A questão econômica é muito mais crucial. Quando Shakira canta “Mulheres não choram, mulheres ‘faturam'”, ela levanta um tópico masculino por excelência. É errado as mulheres ganharem dinheiro? A quantidade obscena de dinheiro que Shakira ganhou com as três músicas a que ela se refere e até menciona seu ex é prejudicial? As mulheres não podem ser ambiciosas? Os relacionamentos tornam os homens ricos e as mulheres pobres. Não é por acaso que os papéis são distribuídos de forma desigual. O papel da criação dos filhos é melhor se estiver a cargo das mulheres, graças ao seu “instinto” politicamente atribuído de cuidar dos filhos.
A imagem de Shakira é contraditória: disruptiva e hegemônica. Não é muito feminista comparar mulheres a carros ou relógios, como ela faz em sua música, mas é muito feminista apresentar uma imagem de empoderamento pessoal.

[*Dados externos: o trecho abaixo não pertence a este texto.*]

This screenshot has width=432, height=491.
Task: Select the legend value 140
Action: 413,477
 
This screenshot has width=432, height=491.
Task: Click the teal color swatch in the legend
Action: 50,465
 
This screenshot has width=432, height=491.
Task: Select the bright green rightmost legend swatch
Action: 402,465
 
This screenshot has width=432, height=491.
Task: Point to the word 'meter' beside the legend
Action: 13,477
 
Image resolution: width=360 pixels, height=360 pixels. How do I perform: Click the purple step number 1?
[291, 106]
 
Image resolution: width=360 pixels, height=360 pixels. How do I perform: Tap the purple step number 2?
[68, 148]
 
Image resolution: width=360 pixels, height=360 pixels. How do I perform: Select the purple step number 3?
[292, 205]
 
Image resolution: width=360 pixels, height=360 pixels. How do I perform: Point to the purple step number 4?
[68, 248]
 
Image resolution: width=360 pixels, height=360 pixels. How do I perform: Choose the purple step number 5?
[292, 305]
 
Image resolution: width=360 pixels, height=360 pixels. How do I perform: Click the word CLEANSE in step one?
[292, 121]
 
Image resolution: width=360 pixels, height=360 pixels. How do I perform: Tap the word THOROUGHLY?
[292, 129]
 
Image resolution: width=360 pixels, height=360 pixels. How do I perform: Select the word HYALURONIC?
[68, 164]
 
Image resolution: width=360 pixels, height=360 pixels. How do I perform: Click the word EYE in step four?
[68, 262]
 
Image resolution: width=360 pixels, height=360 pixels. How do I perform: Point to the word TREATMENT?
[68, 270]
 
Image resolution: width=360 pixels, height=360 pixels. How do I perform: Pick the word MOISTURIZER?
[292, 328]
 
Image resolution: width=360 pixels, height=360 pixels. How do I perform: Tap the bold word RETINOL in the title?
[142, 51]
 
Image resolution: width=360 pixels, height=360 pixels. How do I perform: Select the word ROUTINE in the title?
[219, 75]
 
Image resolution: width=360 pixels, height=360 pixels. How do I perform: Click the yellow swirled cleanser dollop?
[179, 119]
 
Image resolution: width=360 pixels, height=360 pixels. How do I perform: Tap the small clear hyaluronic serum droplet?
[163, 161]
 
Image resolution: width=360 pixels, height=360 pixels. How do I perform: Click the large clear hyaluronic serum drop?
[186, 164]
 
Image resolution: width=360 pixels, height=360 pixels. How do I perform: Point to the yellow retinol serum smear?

No verdadeiro estilo capitalista, ela lucra com seu corpo e sua vida privada. Ela se alinha com a imagem tradicional do corpo feminino como objeto de desejo. Símbolo sexual, errática, provocadora, mas também inovadora, a sua libertação sexual feminina convive com um discurso em torno da tradição romântica. Sua vida familiar é sustentada por uma versão de si mesma como mãe e esposa tradicional.
Seus vídeos de família mostram os sacrifícios que ela fez por amor. Ela não guarda segredos do seu público. Ela é autêntica em sua dualidade; enquanto apaixonada, ela segue as normas românticas, enquanto desprezada, ela se transforma em uma heroína agressiva e raivosa. A imagem de Shakira também é influente em toda a sociedade, como escreve a pesquisadora e autora feminista Teresa de Lauretis:
“En los márgenes de los discursos hegemónicos subsisten rasgos de una construcción de género diferente. (…) Los discursos de los medios de comunicación son tecnologías de género porque tienen el poder de controlar el campo de la significación social y producir, promover e implantar representaciones de género”.
“Características de uma construção de gênero diferente permanecem à margem dos discursos hegemônicos. Os discursos da mídia são tecnologias de gênero porque têm o poder de controlar o campo do significado social e de produzir, promover e implementar representações de gênero”.
No entanto, qualquer expressão feminina é símbolo do feminismo? Sim, quando empodera todas as mulheres. As canções de Shakira estabelecem tendências, abrem caminhos, copiam ou modificam padrões que controlam o comportamento das mulheres. Shakira representa um modelo de feminilidade hegemônica e suas contradições, que são concebidas e representadas em seu corpo.
Shakira, latina e empresária, canta uma música em espanhol que espelha toda a comunidade feminina. Ela personifica as contradições que ainda persistem em muitas sociedades hoje: a mulher que é sexualmente livre e a mulher que é caseira.